With the help of Patty Burns, a social worker who helps AIDS patients, Hanson, an architect, directs the Baltimore chapter of the NAMES Project AIDS Memorial Quilt. Approximately 200 panels will be displayed at Johns Hopkins University next week as the fulcrum of a series of programs to educate the public about the AIDS epidemic.
The idea for the quilt was born in San Francisco four years ago when Cleve Jones spray-painted the name of his friend Marvin Feldman onto a piece of cloth the size of a grave. It became the first panel in a quilt which has grown to include more than 14,000 panels commemorating AIDS victims, less than a fifth of the number who have died in America.
The NAMES Project Foundation, based in San Francisco, takes care of the existing panels, collects new ones and organizes the quilt's touring schedule. Portions of the quilt are exhibited regularly to inform the public about the disease.
It also serves as an outlet for those who have lost family and friends. Elaine Mack discovered its solace after her son Jerry died. Her panel shows the yellow balloons which brightened Jerry's final days at Johns Hopkins Hospital.
Mack has seen the quilt displayed seven times and has served as a monitor for it. She will help out next week, too.

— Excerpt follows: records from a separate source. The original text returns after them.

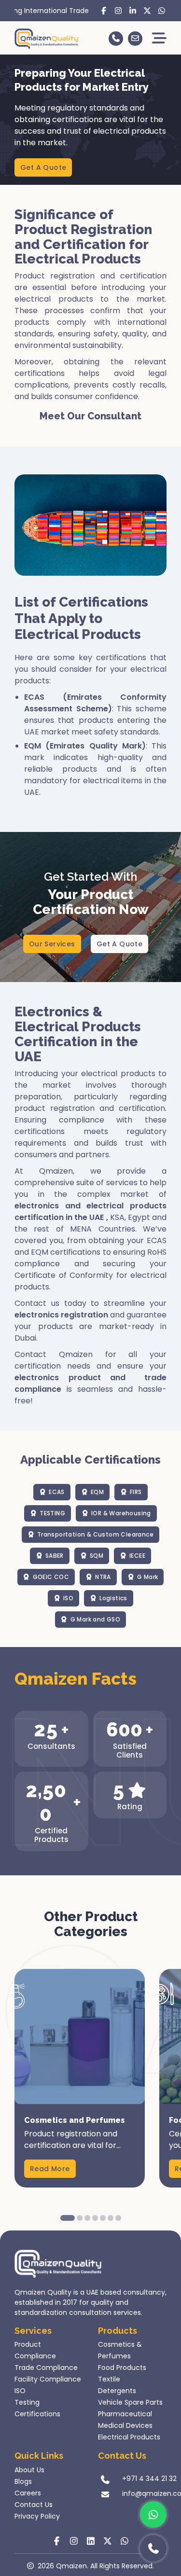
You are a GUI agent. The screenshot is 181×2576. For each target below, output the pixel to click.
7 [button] (118, 2218)
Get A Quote (43, 167)
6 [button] (110, 2218)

"The quilt is very alive and warm and loving," she says. "I find I just don't want to leave it. It's very comfortable for me. It's different than a cemetery, you feel closer to people."
When Mack and others speak about the quilt, their words often fall short and they look for help with the emotion it generates. Describing the experience of walking past hundreds of names and hundreds of lives, they falter as if they were recalling bittersweet, very personal stories.
They tell of panels sewn from baby blankets and long-ago treasures, of panels made from denim, leather and pink gauze. Many are stitched with photographs. The quilt is perhaps the first perpetual garden to personalize the lives of the dead -- and the love of those who mourn them.
It is also a continuing source of rage. The most current estimate is that the national quilt display planned for October 1992 on the Washington Mall will join 20,000-plus panels in more than four miles of walkways.
Before he died, Jerry Mack told his parents he was particularly worried about young people falling prey to the disease. His son Jason is now 21.
"Jerry asked us if we would please speak up and talk about the disease whenever we could," says his mother, a local legend among AIDS volunteers.
RF She can think of nothing which speaks as eloquently as the quilt.